We want to understand how the time cost increases when handling multiple queries inside a transaction.
Analyze the time complexity of the following code snippet.
$pdo->beginTransaction();
$stmt = $pdo->prepare('INSERT INTO orders (product_id, quantity) VALUES (?, ?)');
foreach ($items as $item) {
$stmt->execute([$item['id'], $item['qty']]);
}
$pdo->commit();
This code starts a transaction, inserts multiple order items one by one, then commits the transaction.
Identify the loops, recursion, array traversals that repeat.
- Primary operation: Executing the prepared SQL insert inside the loop.
- How many times: Once for each item in the input array.
Each additional item adds one more database insert operation inside the transaction.
| Input Size (n) | Approx. Operations |
|---|---|
| 10 | 10 insert executions |
| 100 | 100 insert executions |
| 1000 | 1000 insert executions |
Pattern observation: The total operations grow directly in proportion to the number of items.
Time Complexity: O(n)
This means the time to complete the transaction grows linearly with the number of items processed.

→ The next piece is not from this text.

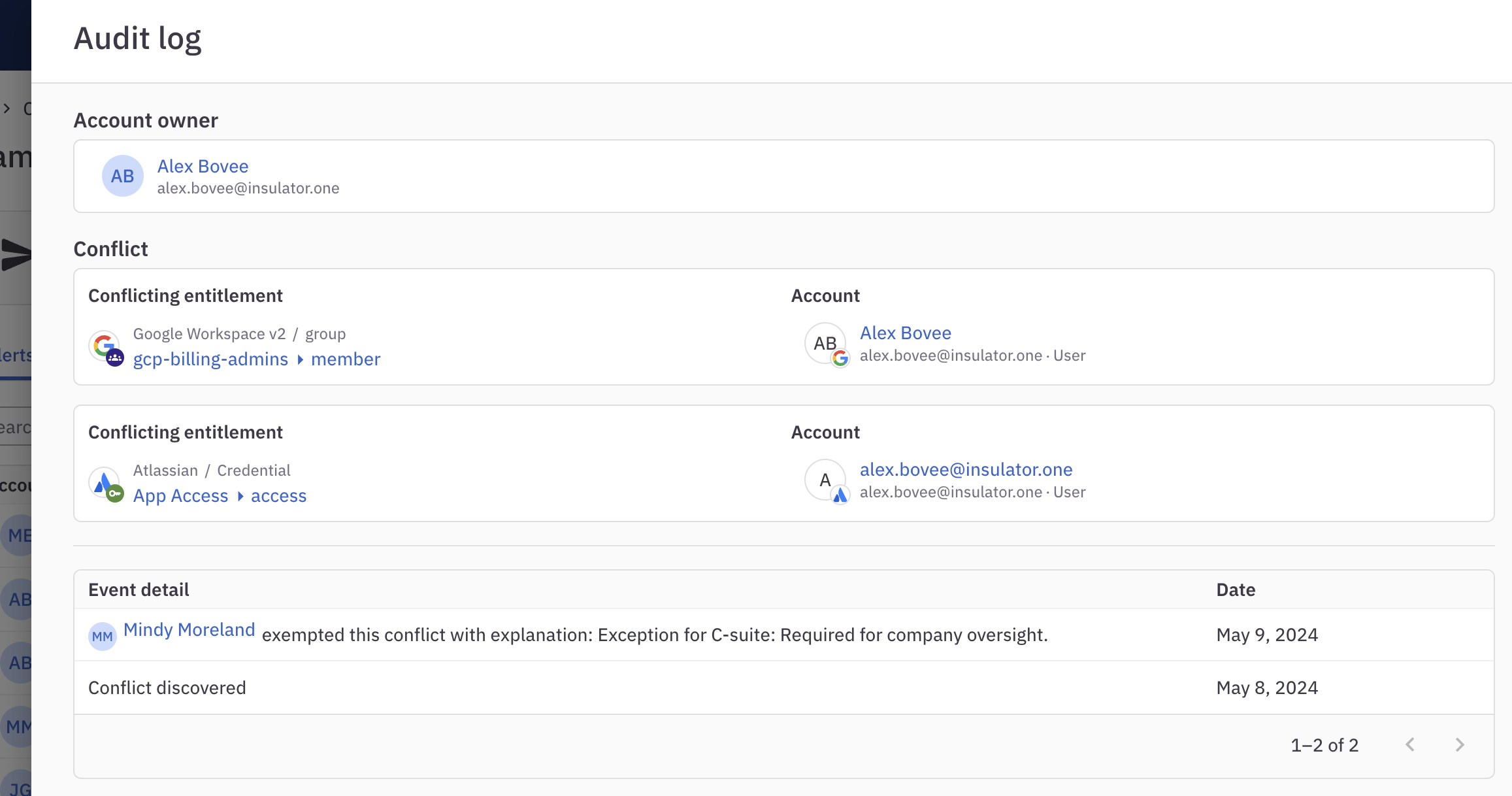
Task: Click the Atlassian app icon
Action: point(105,482)

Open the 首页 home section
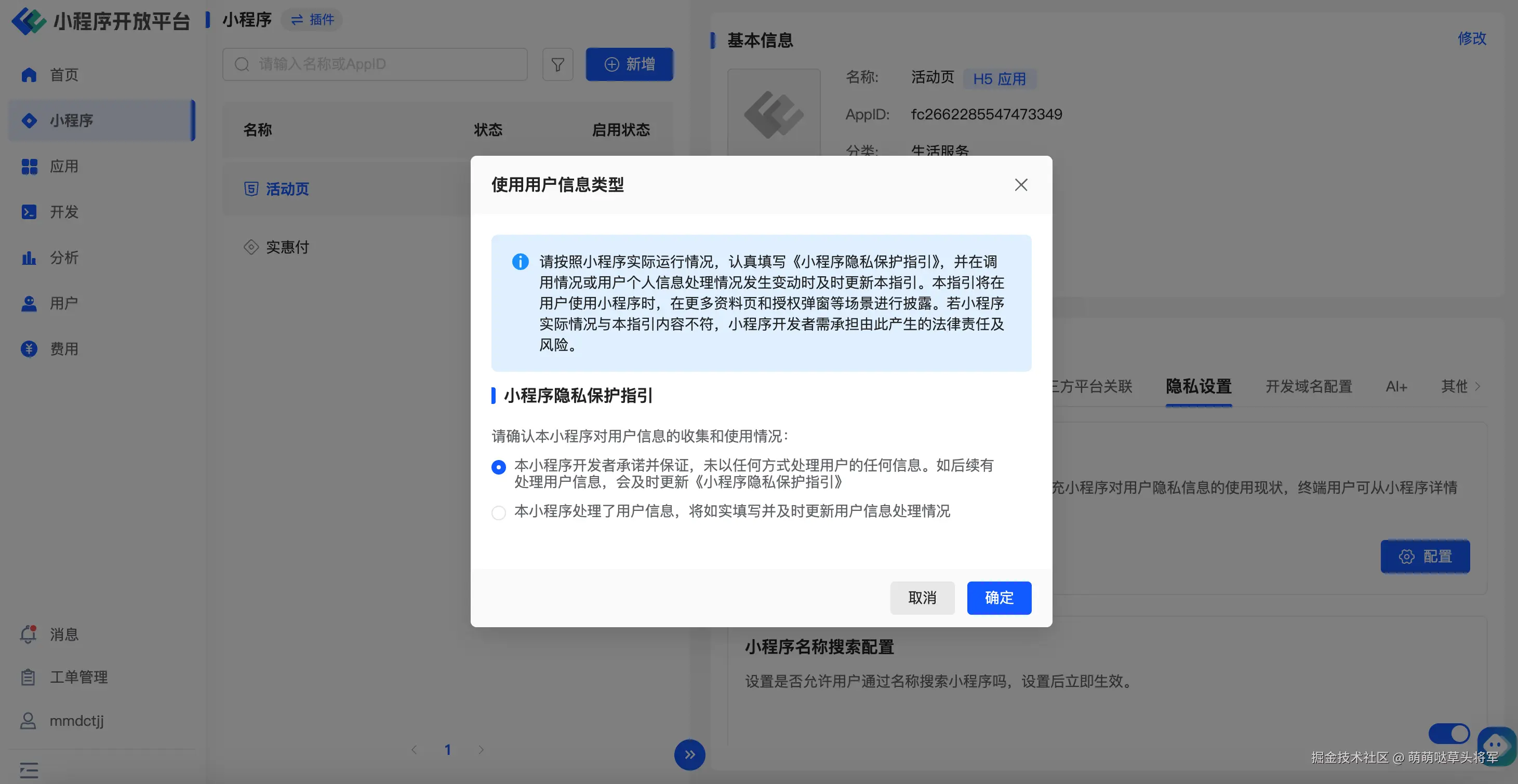[x=64, y=75]
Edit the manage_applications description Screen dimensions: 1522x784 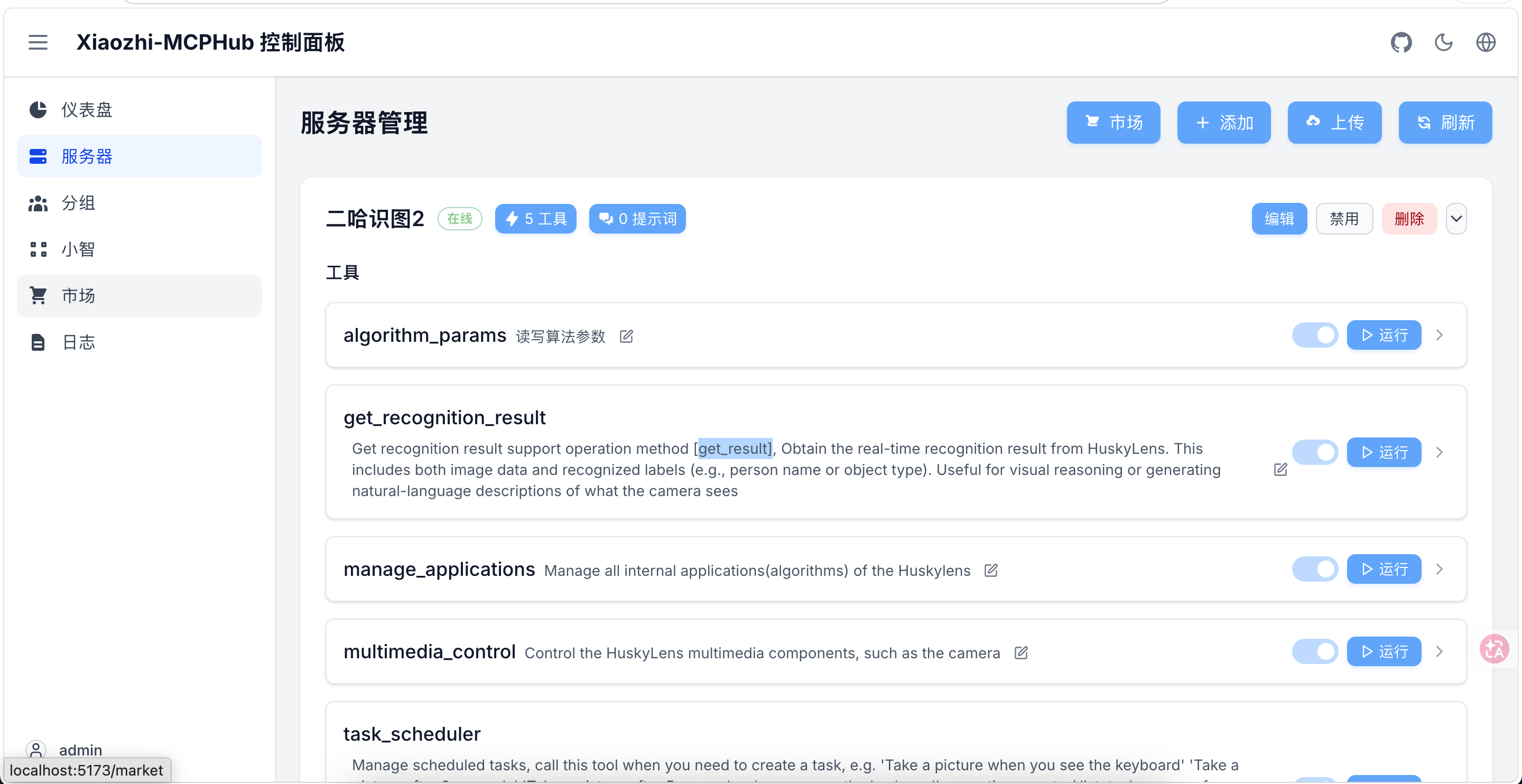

[X] Wrong: "Starting a transaction makes the whole process constant time regardless of item count."
[OK] Correct: The transaction groups operations but each insert still runs separately, so time grows with item count.
Understanding how transaction time grows helps you explain database efficiency and write better code that scales well.
"What if we batch all inserts into a single query inside the transaction? How would the time complexity change?"